More

mikeurbach · 2026-02-22T19:35:50 1771788950

I gave a short talk about compiling PyTorch to Verilog at Latte '22. Back then we were just looking at a simple dot product operation, but the approach could theoretically scale up to whole models.

https://capra.cs.cornell.edu/latte22/paper/2.pdf

https://www.youtube.com/watch?v=QxwZpYfD60g

mikeurbach · on Dec 27, 2023

Disclaimer: I work on Chisel and CIRCT, and these opinions are my own.

These are good points, and I think Chisel is actually improving in these areas recently. Chisel is now built on top of the CIRCT[1] compiler infrastructure, which uses MLIR[2] and allows capturing much more information than just RTL in the intermediate representations of the design. This has several benefits.

Regarding the problem of converting from HDL to System Verilog, and associating the tool outputs to your inputs: a ton of effort has gone into CIRCT to ensure its output is decently readable by humans _and_ has good PPA with popular backend tools. There is always room for improvement here, and new features are coming to Chisel in the form of intrinsics and new constructs to give designers fine grained control over the output.

On top of this, a new debug[3] intermediate representation now exists in CIRCT, which associates constructs in your source HDL with the intermediate representation of the design as it is optimized and lowered to System Verilog. Think of it like a source map that allows you to jump back and forth between the final System Verilog and the source HDL. New tooling to aid in verification and other domains is being built on top of this.

Besides this, the combination of Chisel and CIRCT offers a unique solution to a deeper problem than dealing with minor annoyances in System Verilog: capturing design intent beyond the RTL. New features have been added to Chisel to capture higher-level system descriptions, and new intermediate representations have been added to CIRCT to maintain this information and its association to the design. For example, you could add information about bus interfaces directly in Chisel, and have a single source of truth generate both the RTL and other collateral like IP-XACT. As the design evolves, the collateral stays up to date with the RTL. I gave a talk[4] at a CIRCT open design meeting that goes into more detail about what's possible here.

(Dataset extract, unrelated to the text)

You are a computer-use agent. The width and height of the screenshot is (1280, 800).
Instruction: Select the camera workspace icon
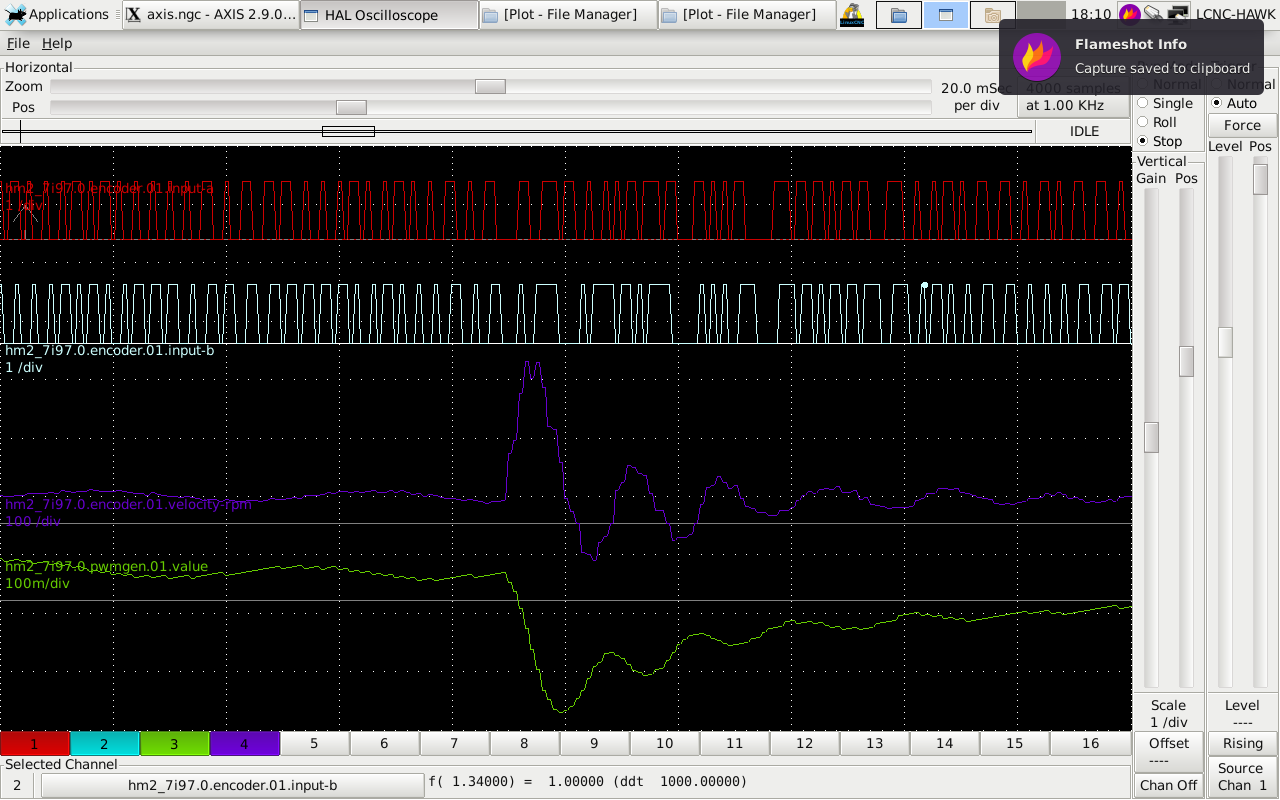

[1] https://circt.llvm.org/

[2] https://mlir.llvm.org/

[3] https://circt.llvm.org/docs/Dialects/Debug/

[4] https://sifive.zoom.us/rec/share/MhHtXPg_7iZk-QWw0A66CaBJDGs...

erichocean · on Dec 27, 2023

Thank you for this write up.

gchadwick · on Dec 27, 2023

Thanks for the info these all certainly sound like promising developments though I still think there's a major hurdles to overcome.

> good PPA with popular backend tools

Getting good PPA for any given thing you can express in the language is only part of the problem. The other aspect is how easy does the language make it to express the thing you need to get the best PPA (discussed in example below)?

> Think of it like a source map that allows you to jump back and forth between the final System Verilog and the source HDL.

This definitely sounds useful (I wish synthesis tools did something similar!) but again it's only part of the puzzle here. It's all very well to identify the part of the HDL that relates to some physical part of the circuit but how easy is it to go from that to working out how to manipulate the HDL such that you get the physical circuit you want?

As a small illustrative example here's a commit for a timing fix I did recently: https://github.com/lowRISC/opentitan/commit/1fc57d2c550f2027.... It's for a specialised CPU for asymmetric crypto. It has a call stack that's accessible via a register (actually a general stack but typical used for return addresses for function calls). The register file looks to see if you're accessing the stack register, in which case it redirects your access to an internal stack structure and when reading returns the top of the stack. If you're not accessing the stack it just reads directly from the register file as usual.

The problem comes (as it often does in CPU design) in error handling. When an error occurs you want to stop the stack push/pop from happening (there's multiple error categories and one instruction could trigger several of them, see the documentation: https://opentitan.org/book/hw/ip/otbn/index.html for details). Whether you observed an error or not was factored into the are you doing a stack push or pop calculation and in turn factored into the mux that chose between data from the top of the stack and data from the register file. The error calculation is complex and comes later on in the cycle, so factoring it into the mux was not good as it made the register file data turn up too late. The solution, once the issue was identified, was simple, separate the logic deciding whether action itself should occur (effectively the flop enables for the logic making up the stack) from the logic calculating whether or not we had a stack or register access (which is based purely on the register index being accessed). The read mux then uses the stack or register access calculation without the 'action actually occurs' logic and the timing problem is fixed.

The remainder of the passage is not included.